Возвратившись из Америки в Париж, Верещагин особенно затосковал по Родине. Вспомнилось недавнее путешествие по Верхней Волге, старинные города, красота русских пейзажей. Опять пришла физическая и духовная усталость. Болезненное состояние делало художника крайне раздражительным, вспыльчивым, особенно во время приступов лихорадки. Он надеялся, что исцеление придет на родной земле, в кругу семьи. Главная же причина, побуждавшая его вернуться на Родину, была связана с дальнейшими творческими планами.
Верещагин с увлечением работал над серией картин о войне 1812 года. В Париже он собирал иконографию, связанную с Наполеоном и его окружением, знакомился с историографией, изучал мундиры наполеоновской армии. Просил своего знакомого И. А. Шлякова раздобыть для него и прислать меховой треух, какие носили в начале столетия, и теплый черный подрясник деревенского попа — непременно старые и грязные. В них он обрядит героев одного из своих будущих полотен.
По замыслу художника действие картины новой серии должно было происходить не во Франции, а в России — на Бородинском поле, в разоренной французами Москве, на Старой Смоленской дороге. Поэтому и основная часть работы должна была выполняться в России.
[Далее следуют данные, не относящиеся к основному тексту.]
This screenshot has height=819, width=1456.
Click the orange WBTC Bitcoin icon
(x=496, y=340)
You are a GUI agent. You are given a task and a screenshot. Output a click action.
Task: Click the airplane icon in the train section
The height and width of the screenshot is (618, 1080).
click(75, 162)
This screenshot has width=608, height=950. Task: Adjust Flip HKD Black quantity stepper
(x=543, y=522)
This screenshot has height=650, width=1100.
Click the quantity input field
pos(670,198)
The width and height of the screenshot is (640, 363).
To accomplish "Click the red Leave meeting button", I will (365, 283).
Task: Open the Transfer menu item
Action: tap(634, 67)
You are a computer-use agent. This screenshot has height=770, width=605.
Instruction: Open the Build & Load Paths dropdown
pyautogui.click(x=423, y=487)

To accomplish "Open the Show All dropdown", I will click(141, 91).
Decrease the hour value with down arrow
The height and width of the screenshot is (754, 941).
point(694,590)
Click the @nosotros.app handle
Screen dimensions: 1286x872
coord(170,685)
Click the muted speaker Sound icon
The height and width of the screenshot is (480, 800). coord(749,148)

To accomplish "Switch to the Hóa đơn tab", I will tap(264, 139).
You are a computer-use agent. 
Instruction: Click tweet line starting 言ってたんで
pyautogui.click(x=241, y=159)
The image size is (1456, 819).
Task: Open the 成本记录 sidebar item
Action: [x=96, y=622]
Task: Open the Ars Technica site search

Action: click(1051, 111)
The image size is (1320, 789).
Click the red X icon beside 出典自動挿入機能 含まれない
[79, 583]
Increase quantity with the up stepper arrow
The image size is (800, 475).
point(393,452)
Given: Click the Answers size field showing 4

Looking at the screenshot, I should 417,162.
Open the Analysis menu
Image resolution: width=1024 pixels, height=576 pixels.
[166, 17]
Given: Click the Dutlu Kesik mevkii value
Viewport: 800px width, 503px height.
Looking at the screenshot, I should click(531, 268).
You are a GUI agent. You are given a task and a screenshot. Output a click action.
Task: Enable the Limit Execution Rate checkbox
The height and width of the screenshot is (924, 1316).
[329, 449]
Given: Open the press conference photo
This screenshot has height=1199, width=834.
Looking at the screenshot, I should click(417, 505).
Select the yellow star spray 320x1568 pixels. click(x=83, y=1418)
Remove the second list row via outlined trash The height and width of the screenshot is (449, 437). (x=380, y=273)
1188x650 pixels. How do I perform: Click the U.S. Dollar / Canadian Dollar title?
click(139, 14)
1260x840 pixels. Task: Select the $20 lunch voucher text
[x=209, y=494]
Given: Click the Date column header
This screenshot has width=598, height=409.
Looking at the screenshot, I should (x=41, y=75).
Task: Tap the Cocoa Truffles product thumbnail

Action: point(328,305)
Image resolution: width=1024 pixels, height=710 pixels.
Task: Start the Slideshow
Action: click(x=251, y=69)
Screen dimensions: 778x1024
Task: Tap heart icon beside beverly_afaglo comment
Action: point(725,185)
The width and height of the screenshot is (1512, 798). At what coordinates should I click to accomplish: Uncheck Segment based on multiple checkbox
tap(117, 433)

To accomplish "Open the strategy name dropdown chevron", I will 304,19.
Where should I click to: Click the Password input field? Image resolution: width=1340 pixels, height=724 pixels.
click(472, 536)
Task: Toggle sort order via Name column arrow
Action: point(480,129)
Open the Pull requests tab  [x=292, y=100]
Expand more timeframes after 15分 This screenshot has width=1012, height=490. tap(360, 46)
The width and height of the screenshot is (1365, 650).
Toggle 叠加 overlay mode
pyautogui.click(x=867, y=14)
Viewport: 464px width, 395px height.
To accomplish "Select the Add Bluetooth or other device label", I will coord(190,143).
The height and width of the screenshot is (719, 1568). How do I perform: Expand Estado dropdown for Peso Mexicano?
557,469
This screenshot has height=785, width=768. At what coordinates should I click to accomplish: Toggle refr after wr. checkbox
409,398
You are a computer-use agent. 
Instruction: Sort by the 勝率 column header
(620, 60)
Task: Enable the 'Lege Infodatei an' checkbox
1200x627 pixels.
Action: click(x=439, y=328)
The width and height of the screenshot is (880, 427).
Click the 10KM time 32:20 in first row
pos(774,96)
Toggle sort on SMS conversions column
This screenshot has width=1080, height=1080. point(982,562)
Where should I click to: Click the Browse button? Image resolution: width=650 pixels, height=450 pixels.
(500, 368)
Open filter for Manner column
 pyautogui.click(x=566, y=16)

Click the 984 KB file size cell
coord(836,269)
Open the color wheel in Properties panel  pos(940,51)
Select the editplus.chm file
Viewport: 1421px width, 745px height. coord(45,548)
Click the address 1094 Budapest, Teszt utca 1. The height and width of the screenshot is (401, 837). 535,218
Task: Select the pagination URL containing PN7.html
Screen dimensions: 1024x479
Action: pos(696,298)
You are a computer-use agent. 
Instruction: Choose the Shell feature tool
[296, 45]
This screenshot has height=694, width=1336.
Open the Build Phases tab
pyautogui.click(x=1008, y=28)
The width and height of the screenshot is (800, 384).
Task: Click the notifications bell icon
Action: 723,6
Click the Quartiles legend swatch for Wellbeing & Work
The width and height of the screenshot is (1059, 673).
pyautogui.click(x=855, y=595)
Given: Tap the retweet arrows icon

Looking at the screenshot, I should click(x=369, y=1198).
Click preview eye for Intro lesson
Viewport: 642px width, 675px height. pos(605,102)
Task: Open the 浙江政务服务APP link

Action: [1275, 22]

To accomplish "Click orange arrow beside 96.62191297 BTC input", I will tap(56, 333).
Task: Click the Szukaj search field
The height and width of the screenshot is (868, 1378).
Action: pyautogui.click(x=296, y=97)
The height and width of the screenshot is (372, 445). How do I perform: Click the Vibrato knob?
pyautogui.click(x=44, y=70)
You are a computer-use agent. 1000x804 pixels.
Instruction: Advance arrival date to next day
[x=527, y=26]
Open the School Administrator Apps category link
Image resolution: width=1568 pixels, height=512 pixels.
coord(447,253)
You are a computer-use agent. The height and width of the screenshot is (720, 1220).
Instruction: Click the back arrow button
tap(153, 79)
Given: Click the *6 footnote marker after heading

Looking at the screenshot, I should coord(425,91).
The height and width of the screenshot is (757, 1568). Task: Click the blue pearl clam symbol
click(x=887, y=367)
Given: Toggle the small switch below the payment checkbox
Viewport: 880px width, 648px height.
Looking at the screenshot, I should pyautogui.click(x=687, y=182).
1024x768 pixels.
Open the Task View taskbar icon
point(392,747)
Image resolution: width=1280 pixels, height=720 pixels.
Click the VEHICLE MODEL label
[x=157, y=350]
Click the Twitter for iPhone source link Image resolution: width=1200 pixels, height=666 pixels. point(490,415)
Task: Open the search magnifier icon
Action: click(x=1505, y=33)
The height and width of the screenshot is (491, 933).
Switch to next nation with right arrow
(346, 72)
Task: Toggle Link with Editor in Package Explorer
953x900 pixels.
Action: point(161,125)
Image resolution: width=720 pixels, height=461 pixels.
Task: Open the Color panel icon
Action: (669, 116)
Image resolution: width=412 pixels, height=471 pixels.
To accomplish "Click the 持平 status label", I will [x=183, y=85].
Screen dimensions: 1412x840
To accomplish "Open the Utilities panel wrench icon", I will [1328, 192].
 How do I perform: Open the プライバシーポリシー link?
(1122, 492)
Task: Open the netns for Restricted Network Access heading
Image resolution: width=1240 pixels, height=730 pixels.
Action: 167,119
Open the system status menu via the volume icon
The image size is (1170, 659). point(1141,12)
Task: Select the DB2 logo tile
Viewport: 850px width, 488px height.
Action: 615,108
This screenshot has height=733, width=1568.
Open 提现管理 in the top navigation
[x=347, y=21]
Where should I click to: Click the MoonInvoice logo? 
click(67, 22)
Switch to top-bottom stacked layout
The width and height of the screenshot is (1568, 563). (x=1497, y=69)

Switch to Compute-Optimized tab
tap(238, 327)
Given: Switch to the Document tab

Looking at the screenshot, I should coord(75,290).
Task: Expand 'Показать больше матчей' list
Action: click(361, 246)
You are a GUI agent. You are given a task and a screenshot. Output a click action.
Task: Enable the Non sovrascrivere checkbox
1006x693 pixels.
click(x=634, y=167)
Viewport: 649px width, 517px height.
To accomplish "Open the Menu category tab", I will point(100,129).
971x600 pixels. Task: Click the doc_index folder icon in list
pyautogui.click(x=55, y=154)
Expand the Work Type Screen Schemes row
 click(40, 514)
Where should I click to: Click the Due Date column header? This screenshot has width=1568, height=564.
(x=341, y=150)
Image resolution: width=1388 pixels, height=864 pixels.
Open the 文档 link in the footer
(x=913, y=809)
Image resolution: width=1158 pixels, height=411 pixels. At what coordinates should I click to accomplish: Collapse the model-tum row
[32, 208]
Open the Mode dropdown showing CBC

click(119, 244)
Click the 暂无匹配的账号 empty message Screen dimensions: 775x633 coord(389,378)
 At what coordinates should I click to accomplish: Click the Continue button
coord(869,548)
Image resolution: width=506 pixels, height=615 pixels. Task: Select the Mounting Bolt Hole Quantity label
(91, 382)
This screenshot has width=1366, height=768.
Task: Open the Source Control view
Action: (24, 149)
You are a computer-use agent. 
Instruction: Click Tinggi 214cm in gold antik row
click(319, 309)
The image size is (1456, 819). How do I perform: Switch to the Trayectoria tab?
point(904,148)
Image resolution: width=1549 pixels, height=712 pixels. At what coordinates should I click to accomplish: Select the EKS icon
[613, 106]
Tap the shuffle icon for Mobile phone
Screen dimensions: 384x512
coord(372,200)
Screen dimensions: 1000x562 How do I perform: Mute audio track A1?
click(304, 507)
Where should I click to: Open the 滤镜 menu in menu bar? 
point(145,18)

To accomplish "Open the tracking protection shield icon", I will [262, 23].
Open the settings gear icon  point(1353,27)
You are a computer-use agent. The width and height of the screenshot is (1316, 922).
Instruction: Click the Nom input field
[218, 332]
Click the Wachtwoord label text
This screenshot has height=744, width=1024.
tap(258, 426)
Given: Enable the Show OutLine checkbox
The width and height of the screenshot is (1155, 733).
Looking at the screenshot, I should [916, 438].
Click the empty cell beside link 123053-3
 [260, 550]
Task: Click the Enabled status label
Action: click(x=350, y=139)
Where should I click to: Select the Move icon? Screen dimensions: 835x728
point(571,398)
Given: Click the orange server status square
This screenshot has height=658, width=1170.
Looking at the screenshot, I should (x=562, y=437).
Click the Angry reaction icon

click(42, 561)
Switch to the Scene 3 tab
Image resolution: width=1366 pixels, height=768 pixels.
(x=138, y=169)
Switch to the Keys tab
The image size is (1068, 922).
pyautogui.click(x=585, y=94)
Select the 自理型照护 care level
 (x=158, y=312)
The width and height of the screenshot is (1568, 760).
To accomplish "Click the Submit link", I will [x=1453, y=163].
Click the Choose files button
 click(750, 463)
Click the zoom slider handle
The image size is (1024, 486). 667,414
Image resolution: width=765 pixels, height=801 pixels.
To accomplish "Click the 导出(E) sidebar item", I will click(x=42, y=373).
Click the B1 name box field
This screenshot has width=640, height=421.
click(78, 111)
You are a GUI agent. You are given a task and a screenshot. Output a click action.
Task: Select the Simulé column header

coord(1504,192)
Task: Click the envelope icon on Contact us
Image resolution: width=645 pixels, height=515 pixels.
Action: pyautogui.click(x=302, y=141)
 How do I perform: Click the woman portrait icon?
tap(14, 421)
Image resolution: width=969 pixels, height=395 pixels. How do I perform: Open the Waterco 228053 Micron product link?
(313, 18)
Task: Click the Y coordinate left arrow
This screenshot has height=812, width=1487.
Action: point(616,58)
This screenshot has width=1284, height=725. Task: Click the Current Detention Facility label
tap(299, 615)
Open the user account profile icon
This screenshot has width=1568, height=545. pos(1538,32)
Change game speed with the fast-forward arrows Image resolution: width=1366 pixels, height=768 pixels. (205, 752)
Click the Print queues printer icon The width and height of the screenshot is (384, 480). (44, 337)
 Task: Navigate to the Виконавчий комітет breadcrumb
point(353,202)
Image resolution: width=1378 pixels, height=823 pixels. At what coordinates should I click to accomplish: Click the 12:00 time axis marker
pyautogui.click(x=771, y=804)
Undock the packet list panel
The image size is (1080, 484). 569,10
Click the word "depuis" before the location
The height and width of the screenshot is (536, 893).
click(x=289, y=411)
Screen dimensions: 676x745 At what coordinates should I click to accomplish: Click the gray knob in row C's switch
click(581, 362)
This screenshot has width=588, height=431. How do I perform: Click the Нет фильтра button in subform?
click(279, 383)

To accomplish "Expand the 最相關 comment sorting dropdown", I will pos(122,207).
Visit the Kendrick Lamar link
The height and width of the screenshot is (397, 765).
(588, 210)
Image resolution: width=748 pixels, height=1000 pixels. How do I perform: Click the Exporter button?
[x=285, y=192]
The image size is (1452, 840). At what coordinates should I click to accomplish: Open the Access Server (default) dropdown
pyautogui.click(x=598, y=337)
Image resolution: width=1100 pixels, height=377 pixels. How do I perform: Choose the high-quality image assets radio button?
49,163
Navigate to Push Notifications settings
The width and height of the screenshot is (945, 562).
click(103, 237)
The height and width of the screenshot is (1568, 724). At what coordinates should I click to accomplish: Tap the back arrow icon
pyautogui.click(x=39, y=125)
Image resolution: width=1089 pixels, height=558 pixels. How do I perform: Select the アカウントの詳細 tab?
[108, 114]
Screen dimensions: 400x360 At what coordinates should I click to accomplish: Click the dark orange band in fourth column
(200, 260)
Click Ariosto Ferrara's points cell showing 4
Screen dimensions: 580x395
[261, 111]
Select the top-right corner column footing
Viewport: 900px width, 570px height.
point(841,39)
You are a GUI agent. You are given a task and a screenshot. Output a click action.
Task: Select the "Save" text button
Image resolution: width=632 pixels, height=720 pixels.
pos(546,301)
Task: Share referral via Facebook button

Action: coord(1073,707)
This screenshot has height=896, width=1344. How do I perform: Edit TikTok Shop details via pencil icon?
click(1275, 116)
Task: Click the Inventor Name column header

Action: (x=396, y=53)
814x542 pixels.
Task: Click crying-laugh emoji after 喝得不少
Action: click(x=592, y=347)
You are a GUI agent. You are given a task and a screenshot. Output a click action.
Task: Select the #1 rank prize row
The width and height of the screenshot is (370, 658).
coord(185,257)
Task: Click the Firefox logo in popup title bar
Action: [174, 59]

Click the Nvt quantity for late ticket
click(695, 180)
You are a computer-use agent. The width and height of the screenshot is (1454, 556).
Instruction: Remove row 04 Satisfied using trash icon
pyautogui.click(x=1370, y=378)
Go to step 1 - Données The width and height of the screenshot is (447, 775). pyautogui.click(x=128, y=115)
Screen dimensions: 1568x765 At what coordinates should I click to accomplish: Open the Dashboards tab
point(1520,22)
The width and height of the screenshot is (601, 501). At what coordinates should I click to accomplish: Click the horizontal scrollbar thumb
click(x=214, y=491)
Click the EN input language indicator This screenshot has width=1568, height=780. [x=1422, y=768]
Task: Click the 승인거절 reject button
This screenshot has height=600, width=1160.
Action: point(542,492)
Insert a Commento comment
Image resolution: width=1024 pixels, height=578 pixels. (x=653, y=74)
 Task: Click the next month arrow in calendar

О возвращении на Родину Верещагин мечтал давно. Остановил он свой выбор на Москве. И для этого были свои причины: в сановном чопорном Петербурге художнику пришлось пережить слишком много обид. В Москве атмосфера была несколько иная. Московское училище ваяния и живописи было не столь подавлено мертвящей академической рутиной, как Петербургская Академия художеств, во главе которой стоял великий князь Владимир. В Москве жили многие художники демократического направления, его идейные единомышленники. В залах Третьяковской галереи в собрании русской живописи экспонировались многие из его полотен. Москва — живой свидетель Отечественной войны русского народа против наполеоновских полчищ. Где же ему работать над картинами о войне 1812 года, как не в первопрестольной?
В Москве художник собирался осесть прочно, до конца дней своих. Еще находясь в Париже, он приобрел участок земли за Серпуховской заставой, у деревни Нижние Котлы, примыкавшей к дальней московской окраине, и организовал здесь строительство деревянного дома с мастерской.
Дом Верещагиных в Нижних Котлах, за Серпуховской заставой, под Москвой
С Парижем Верещагин расставался не с легким сердцем. Привык за долгие годы к уютному живописному предместью Мэзон-Лафит, к обжитому дому, удобной мастерской, парижским друзьям. Он с грустью писал Лидии Васильевне, находившейся в это время с маленькой дочкой уже в Москве: «До слез жалко расставаться с домом, садом, собаками и прочим! Вчера вечером я незаметно от дворника попрощался с собаками, еще раз поласкал их, и они-то меня как ласкали!»